Together with NPR, the public stations also suggest the time might be right to ditch a rule prohibiting the broadcast of lottery drawings.
Is Daniel Tiger’s Neighborhood about to get raunchy? Almost certainly not, but on Wednesday, PBS told the Federal Communications Commission that the agency “should revisit what constitutes actionable indecency, what process should be implemented for reviewing and acting on complaints (given that these matters can take many years), and what sanctions are appropriate for violations, particularly in context-related circumstances such as typically arise on an NCE [noncommercial education] station.”
PBS was joined in its proposal by National Public Radio, the Corporation for Public Broadcasting, and America’s Public Television Stations.
Together, the entities answered a call issued by the FCC on how to modernize media regulations. Although many observers may not associate PBS with scandalous content, public stations are jumping at the chance to do something about a rule that prohibits broadcast of any indecent material between 6 a.m. and 10 p.m. local time.

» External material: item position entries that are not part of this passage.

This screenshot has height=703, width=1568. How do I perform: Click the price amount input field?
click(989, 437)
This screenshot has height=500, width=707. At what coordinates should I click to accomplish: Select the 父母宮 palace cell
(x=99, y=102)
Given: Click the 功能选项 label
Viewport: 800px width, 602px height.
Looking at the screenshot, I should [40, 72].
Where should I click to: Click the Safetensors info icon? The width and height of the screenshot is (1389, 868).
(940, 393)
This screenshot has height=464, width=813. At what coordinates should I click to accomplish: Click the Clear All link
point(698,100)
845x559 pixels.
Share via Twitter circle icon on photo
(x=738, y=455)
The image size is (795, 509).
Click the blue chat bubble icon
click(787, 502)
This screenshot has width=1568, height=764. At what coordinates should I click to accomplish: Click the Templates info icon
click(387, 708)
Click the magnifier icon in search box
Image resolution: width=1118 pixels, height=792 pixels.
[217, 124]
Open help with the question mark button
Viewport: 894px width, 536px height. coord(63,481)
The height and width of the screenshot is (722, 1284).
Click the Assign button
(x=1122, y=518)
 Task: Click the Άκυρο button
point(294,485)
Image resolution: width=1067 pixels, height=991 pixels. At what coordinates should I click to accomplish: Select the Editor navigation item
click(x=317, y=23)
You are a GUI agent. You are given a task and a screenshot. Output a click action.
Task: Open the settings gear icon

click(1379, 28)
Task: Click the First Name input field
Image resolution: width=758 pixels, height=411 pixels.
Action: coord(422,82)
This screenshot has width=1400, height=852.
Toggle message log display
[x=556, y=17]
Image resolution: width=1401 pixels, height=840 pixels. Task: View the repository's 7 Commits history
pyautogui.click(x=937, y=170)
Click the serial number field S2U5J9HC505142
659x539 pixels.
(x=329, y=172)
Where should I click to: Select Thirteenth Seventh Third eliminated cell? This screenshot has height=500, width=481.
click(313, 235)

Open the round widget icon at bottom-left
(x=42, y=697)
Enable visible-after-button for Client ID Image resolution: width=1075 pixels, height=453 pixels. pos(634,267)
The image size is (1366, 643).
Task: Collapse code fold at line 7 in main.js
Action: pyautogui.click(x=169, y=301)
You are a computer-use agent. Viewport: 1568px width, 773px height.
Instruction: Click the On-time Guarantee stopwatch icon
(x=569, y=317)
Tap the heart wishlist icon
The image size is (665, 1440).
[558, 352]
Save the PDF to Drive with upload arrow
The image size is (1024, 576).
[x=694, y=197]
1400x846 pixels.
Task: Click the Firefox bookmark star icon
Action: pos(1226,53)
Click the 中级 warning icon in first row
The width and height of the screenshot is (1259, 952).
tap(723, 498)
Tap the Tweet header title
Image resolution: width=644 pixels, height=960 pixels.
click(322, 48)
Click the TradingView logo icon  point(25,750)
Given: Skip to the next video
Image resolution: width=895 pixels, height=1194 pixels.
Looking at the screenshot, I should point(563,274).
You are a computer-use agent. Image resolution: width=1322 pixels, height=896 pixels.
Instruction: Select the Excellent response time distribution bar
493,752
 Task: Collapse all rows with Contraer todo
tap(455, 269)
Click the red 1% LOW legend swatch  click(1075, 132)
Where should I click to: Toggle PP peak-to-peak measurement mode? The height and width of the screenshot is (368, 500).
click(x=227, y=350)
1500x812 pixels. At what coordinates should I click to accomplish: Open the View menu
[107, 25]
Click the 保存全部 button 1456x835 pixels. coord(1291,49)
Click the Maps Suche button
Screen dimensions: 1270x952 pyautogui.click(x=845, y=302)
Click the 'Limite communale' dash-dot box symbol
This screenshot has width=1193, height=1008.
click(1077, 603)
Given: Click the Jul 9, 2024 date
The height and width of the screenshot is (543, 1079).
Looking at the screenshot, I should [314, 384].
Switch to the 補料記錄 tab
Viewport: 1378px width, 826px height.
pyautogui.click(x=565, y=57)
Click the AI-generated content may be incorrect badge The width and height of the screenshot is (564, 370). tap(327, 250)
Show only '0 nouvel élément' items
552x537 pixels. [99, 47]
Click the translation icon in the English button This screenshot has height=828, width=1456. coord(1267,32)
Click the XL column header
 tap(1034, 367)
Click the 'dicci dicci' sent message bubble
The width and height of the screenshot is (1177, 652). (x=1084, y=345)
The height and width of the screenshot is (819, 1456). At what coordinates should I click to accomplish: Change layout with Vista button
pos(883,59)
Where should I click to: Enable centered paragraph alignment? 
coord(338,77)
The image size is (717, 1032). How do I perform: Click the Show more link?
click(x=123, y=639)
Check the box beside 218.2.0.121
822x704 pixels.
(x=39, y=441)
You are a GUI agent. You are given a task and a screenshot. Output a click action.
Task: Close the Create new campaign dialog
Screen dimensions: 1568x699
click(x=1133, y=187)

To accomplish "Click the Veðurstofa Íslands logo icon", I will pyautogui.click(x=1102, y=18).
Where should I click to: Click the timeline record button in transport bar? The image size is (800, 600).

They say they don’t object to the indecency rule per se but urge the FCC to “return to its long-standing pre-2004 policy of generally deferring to broadcasters’ reasonable good faith editorial judgment in these matters,” and also, empower staff to “more quickly address complaints, including by disposing of meritless complaints that can negatively impact stations by remaining unresolved for extended periods of time.”
President Donald Trump has proposed massive cuts to the budget for the entities that fund PBS. Conservatives have argued that programs like Masterpiece should be funded in the free market. Meanwhile, under new chairman Ajit Pai, the FCC has aggressively pursued deregulation.
In some ways, the comment filed by PBS and NPR (see below) reads like a sardonic reaction to the current political state.
For example, the public stations also propose getting rid of a rule that prohibits the broadcast of information about certain games of chance.
“Public Broadcasting believes that, given the existence of a plethora of now legal gambling and other lotteries, and the ability of stations to broadcast information about such activities, there is no reason the FCC needs to regulate information broadcast about lotteries,” states the comment.
PBS and NPR are also suggesting other changes ranging from no longer requiring stations to detail recruitment procedures related to employment discrimination to no longer mandating that stations identify themselves to viewers and listeners. Then there’s the recommendation to scale back requirements for educational and informational programming for children, specifically the necessity of an onscreen display for such programming.
“Public television does not waver in its commitment to serving the educational and informational needs of children, and its children’s television programming is universally recognized as exemplary,” states the comment. “However, the E/I bug requirement, which was first applied to NCE stations in 2004, creates technical and viewability challenges for PBS as it works to innovate by streaming across a wide range of platforms.”
It’s the proposal on indecency that could cause the most eyebrow-raising.
A footnote points out that this isn’t the first time a public station group has urged the FCC to revisit indecency rules. In fact, NPR filed a comment in 2013 that at the time drew little attention but advocated for an “egregious cases” regulatory approach to indecency. The radio giant mentioned that all broadcasters are susceptible to “technical snafus, spontaneous utterances during live programming, including call-in programs, and other unintended occurrences.”
PBS joins in such advocacy. There’s not much live programming on PBS stations at present that would incite spontaneous curse words, but the network does have shows like Frontline and American Masters that sometimes cover controversial topics. And of course, not everyone will win the lottery.